The Times of Israel melansir, sidang pada 27 Juli lalu mencakup kesaksian dari orang-orang yang diduga sebagai korban, yang kini sudah dewasa, mengenai pelecehan yang mereka alami saat masih anak-anak. 


Pelecehan ini terjadi terutama di komunitas ultra-Ortodoks dan agama nasional di Yerusalem, Bnei Brak, Haifa, Safed dan di tempat lain. 


Para penuduh menceritakan kisah-kisah pelecehan seksual mengerikan yang mereka alami saat masih anak-anak, biasanya dilakukan oleh sekelompok orang, yang melibatkan ritual, retorika keagamaan, dan ikonografi. 

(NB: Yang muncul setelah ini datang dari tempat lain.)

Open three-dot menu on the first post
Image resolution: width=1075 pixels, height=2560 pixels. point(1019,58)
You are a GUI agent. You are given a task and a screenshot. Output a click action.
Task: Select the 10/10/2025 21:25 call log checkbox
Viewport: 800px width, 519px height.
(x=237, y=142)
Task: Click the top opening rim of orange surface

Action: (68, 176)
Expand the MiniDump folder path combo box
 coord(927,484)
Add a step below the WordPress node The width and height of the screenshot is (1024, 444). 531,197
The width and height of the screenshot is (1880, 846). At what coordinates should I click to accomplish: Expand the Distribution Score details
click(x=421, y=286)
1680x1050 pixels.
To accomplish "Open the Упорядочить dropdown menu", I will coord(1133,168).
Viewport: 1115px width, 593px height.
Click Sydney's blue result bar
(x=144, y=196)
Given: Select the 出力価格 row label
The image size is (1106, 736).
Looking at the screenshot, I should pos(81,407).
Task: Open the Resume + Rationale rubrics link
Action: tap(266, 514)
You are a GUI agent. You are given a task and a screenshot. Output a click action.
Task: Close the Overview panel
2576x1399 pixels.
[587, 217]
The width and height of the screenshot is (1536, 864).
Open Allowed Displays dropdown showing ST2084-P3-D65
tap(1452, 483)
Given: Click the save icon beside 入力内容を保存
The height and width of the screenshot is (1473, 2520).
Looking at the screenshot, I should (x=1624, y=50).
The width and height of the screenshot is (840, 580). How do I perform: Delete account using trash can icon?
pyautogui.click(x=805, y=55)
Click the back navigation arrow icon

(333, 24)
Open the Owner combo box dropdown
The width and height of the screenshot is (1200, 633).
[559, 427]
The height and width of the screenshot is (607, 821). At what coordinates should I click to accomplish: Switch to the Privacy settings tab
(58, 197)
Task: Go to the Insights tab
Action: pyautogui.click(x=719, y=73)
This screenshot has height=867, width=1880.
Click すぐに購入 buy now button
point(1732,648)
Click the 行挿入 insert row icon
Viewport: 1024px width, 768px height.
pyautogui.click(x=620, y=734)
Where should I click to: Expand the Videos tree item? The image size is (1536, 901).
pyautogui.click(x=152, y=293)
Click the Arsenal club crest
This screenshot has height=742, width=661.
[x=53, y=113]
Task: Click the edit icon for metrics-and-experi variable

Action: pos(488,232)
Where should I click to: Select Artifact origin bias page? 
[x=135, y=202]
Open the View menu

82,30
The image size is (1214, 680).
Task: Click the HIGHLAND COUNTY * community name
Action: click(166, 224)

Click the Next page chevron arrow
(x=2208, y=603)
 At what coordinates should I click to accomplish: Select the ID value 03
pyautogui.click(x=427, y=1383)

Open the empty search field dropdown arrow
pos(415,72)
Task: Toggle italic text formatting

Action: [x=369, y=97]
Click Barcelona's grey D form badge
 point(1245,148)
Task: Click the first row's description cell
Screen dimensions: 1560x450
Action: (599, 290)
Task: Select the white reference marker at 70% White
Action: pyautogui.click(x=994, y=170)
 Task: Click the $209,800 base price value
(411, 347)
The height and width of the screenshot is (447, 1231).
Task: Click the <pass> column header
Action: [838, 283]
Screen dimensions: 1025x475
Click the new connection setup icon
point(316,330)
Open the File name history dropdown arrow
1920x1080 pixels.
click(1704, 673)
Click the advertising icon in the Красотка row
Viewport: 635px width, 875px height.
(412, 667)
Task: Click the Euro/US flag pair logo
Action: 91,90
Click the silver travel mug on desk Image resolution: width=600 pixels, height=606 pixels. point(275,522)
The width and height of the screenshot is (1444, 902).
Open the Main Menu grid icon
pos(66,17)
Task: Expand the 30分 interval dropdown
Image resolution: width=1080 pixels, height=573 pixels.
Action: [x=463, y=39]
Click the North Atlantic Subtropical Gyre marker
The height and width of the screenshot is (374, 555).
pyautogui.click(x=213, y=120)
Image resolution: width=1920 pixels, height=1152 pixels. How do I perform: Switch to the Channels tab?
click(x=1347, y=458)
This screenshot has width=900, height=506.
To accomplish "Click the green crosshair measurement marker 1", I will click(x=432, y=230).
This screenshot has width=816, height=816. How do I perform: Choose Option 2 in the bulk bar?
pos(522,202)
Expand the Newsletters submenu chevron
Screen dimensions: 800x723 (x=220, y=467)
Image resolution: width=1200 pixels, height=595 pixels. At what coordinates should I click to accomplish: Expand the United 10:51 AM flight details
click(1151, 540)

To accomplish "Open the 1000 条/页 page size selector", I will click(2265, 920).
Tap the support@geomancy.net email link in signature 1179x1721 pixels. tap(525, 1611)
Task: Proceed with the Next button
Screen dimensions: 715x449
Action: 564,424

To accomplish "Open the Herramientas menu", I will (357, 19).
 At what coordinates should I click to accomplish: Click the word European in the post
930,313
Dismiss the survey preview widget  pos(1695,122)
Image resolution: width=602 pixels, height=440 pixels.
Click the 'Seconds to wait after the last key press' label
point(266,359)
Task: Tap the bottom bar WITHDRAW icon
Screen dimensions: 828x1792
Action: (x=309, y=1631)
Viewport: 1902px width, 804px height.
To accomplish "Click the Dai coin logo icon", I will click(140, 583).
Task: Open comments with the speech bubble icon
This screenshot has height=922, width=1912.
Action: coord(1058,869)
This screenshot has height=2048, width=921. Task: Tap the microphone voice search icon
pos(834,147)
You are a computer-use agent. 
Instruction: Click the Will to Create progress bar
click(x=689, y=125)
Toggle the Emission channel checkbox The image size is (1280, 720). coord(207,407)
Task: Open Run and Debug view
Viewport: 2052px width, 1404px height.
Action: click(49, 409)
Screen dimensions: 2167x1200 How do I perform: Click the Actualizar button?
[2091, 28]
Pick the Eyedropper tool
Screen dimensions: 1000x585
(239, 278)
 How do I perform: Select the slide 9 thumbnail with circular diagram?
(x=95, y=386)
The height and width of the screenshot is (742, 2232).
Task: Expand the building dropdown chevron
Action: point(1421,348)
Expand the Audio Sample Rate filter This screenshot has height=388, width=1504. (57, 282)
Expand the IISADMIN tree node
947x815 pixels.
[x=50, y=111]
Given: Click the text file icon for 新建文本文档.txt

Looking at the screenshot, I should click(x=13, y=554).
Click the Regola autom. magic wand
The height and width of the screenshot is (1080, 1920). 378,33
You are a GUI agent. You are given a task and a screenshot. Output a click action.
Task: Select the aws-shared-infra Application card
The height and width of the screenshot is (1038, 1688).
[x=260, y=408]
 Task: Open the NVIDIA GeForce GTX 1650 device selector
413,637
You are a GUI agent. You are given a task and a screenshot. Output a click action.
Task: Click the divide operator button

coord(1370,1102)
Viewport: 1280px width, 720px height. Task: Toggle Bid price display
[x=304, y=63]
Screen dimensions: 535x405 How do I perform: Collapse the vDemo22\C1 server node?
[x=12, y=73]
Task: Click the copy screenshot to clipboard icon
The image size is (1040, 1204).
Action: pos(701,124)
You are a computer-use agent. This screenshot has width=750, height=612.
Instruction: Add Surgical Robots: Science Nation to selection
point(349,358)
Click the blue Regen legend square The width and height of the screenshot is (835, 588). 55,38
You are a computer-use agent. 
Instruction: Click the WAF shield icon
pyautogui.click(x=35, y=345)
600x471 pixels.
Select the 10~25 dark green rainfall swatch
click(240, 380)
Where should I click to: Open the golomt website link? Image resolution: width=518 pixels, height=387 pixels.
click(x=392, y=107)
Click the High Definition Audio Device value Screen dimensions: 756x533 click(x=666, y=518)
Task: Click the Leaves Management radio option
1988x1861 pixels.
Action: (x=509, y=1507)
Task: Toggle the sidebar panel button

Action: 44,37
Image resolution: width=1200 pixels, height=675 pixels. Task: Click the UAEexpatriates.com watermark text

Pelecehan tersebut terjadi di sekolah, sinagoga, rumah pribadi, gudang, kuburan dan hutan, menurut kesaksian mereka.


Beberapa perempuan menuduh bahwa tokoh agama dan tokoh masyarakat ikut serta dalam pelecehan tersebut. 


Seorang perempuan bernama Yael Ariel bersaksi bahwa dia telah mendengar laporan dari beberapa perempuan yang menyatakan bahwa “dokter, pendidik, petugas polisi, dan baik mantan maupun anggota Knesset saat ini” ikut ambil bagian.


Orang lain yang menceritakan pengalaman mereka meminta agar tidak disebutkan namanya agar dapat berbicara secara terbuka tentang penyiksaan mengerikan yang mereka alami.


“Saya berusia sekitar 15 tahun, diikat ke tempat tidur penyiksaan di ruang bawah tanah di wilayah Tel Aviv,” kata seorang perempuan. 


Ia mengingat sebuah insiden di mana para pelaku kekerasan – termasuk anggota keluarga – menyembelih seekor ular, mencampurkan darah ular dengan darahnya dan meminumnya, sambil memperkosanya dan menyebutnya sebagai “wadah suci.”


“Mereka mengikat saya dengan segala cara, menggunakan cambuk dan sengatan listrik, memperkosa saya,” kata korban selamat lainnya. 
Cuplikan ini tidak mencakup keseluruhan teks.